━━━ Given records
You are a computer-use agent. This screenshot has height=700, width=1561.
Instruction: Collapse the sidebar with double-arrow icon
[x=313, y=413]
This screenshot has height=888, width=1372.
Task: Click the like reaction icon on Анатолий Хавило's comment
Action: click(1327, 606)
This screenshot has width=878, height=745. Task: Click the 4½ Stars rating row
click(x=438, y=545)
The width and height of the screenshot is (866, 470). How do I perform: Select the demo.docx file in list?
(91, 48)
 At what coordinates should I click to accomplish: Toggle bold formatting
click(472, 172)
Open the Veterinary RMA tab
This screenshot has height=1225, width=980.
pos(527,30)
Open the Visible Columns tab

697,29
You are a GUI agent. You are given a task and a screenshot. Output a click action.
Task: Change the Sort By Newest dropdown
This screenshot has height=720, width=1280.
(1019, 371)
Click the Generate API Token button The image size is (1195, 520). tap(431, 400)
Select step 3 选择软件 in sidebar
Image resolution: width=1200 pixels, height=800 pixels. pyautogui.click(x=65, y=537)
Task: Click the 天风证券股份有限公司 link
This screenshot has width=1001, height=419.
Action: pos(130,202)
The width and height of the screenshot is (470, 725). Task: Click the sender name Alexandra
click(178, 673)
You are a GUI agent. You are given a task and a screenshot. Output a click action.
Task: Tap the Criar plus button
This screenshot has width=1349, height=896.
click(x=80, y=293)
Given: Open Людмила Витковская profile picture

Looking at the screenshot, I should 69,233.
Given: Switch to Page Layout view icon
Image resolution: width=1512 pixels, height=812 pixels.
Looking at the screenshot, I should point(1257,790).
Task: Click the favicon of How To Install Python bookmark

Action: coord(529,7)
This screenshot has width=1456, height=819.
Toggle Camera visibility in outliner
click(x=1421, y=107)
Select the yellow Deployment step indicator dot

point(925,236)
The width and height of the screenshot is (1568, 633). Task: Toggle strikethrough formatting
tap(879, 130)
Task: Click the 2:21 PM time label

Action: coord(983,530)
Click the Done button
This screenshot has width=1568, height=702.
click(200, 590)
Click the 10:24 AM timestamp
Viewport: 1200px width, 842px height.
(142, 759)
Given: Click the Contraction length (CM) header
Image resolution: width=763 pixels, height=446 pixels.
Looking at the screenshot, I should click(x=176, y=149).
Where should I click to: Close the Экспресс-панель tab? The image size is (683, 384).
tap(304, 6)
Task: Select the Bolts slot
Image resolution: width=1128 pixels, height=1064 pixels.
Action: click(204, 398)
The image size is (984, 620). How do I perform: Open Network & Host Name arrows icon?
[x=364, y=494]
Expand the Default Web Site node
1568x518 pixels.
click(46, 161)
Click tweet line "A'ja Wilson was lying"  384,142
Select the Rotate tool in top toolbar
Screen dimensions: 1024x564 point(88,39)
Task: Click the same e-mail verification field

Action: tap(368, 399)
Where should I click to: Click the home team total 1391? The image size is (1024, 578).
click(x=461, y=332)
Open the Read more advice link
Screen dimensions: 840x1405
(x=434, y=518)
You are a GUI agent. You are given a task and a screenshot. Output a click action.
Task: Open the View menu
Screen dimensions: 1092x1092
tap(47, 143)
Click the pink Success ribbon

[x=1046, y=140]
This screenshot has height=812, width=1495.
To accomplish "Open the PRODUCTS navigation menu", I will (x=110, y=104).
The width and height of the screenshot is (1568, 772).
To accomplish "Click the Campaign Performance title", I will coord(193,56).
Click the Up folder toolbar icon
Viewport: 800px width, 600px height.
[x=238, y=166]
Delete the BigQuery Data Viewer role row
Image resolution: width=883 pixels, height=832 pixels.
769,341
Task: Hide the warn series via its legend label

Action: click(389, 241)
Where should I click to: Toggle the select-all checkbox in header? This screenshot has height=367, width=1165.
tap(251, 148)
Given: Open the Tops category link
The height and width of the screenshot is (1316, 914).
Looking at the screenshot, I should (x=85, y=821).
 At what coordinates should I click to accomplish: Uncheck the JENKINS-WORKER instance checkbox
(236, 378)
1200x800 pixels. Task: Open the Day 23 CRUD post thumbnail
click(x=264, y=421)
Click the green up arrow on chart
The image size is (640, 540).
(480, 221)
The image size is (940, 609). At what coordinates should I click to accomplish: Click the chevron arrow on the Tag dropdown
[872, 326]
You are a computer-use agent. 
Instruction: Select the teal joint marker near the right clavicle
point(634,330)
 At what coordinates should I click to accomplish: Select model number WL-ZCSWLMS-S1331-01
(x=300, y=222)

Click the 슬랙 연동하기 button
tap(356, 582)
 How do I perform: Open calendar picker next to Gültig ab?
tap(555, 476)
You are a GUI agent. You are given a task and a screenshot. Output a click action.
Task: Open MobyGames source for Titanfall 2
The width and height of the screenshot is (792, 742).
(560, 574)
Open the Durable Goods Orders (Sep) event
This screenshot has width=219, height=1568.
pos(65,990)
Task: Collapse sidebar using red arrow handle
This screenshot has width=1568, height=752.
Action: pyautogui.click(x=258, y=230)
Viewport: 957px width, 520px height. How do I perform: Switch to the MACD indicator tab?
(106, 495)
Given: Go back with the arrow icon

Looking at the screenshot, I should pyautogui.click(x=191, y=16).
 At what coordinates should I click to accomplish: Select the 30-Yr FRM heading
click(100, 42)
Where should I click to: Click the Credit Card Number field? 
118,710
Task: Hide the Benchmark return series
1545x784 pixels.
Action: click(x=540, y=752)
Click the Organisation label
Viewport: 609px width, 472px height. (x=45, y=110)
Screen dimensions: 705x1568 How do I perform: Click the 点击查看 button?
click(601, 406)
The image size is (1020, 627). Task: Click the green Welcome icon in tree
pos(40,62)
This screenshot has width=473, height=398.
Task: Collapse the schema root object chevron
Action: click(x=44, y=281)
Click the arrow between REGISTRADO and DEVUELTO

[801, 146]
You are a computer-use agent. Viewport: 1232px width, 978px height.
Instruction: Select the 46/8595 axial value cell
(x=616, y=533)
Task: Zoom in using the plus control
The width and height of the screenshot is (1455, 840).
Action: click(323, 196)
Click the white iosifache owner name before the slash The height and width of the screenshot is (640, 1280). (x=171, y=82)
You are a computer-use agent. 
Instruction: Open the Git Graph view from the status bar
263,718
━━━━━━
** Exercise directions **
Report all lines of the data above that include the string "menu".

** Written response **
Task: Open the View menu
To accomplish "Open the PRODUCTS navigation menu", I will (x=110, y=104).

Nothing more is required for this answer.